▶ **RECORDS SUPPLIED**:
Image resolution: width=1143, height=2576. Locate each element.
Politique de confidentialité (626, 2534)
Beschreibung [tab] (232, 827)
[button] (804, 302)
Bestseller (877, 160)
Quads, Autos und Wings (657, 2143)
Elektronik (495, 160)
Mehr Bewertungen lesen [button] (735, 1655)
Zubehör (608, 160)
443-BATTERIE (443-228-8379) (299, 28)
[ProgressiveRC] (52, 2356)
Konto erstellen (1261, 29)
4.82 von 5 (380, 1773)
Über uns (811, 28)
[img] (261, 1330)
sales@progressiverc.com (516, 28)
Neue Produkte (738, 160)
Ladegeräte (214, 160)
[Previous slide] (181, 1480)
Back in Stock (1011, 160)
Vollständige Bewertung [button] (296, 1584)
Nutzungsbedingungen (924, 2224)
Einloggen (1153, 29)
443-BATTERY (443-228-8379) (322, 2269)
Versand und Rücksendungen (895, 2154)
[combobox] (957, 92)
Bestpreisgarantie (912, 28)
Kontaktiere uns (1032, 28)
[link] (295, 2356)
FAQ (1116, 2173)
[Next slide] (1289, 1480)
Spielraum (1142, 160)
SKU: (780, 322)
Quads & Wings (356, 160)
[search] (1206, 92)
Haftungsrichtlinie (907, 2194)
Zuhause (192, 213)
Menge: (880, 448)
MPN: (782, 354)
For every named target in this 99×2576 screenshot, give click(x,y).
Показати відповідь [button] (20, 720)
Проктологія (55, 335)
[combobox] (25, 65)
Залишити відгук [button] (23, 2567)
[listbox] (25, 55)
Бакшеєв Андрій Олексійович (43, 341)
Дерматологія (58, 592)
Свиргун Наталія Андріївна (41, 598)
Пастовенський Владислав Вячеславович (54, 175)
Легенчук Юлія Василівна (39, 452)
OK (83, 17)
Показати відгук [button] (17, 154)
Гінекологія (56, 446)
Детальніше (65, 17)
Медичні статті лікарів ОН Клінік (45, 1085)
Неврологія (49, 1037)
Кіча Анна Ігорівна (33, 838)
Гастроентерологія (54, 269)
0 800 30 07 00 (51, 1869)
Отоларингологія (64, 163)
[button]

▶ **DESCRIPTION OF THE TASK**:
The lines above should be printed again, exactly as they are.

▶ **ANSWER SPACE**:
Image resolution: width=1143, height=2576. Locate each element.
Politique de confidentialité (626, 2534)
Beschreibung [tab] (232, 827)
[button] (804, 302)
Bestseller (877, 160)
Quads, Autos und Wings (657, 2143)
Elektronik (495, 160)
Mehr Bewertungen lesen [button] (735, 1655)
Zubehör (608, 160)
443-BATTERIE (443-228-8379) (299, 28)
[ProgressiveRC] (52, 2356)
Konto erstellen (1261, 29)
4.82 von 5 (380, 1773)
Über uns (811, 28)
[img] (261, 1330)
sales@progressiverc.com (516, 28)
Neue Produkte (738, 160)
Ladegeräte (214, 160)
[Previous slide] (181, 1480)
Back in Stock (1011, 160)
Vollständige Bewertung [button] (296, 1584)
Nutzungsbedingungen (924, 2224)
Einloggen (1153, 29)
443-BATTERY (443-228-8379) (322, 2269)
Versand und Rücksendungen (895, 2154)
[combobox] (957, 92)
Bestpreisgarantie (912, 28)
Kontaktiere uns (1032, 28)
[link] (295, 2356)
FAQ (1116, 2173)
[Next slide] (1289, 1480)
Spielraum (1142, 160)
SKU: (780, 322)
Quads & Wings (356, 160)
[search] (1206, 92)
Haftungsrichtlinie (907, 2194)
Zuhause (192, 213)
Menge: (880, 448)
MPN: (782, 354)
For every named target in this 99×2576 screenshot, give click(x,y).
Показати відповідь [button] (20, 720)
Проктологія (55, 335)
[combobox] (25, 65)
Залишити відгук [button] (23, 2567)
[listbox] (25, 55)
Бакшеєв Андрій Олексійович (43, 341)
Дерматологія (58, 592)
Свиргун Наталія Андріївна (41, 598)
Пастовенський Владислав Вячеславович (54, 175)
Легенчук Юлія Василівна (39, 452)
OK (83, 17)
Показати відгук [button] (17, 154)
Гінекологія (56, 446)
Детальніше (65, 17)
Медичні статті лікарів ОН Клінік (45, 1085)
Неврологія (49, 1037)
Кіча Анна Ігорівна (33, 838)
Гастроентерологія (54, 269)
0 800 30 07 00 (51, 1869)
Отоларингологія (64, 163)
[button]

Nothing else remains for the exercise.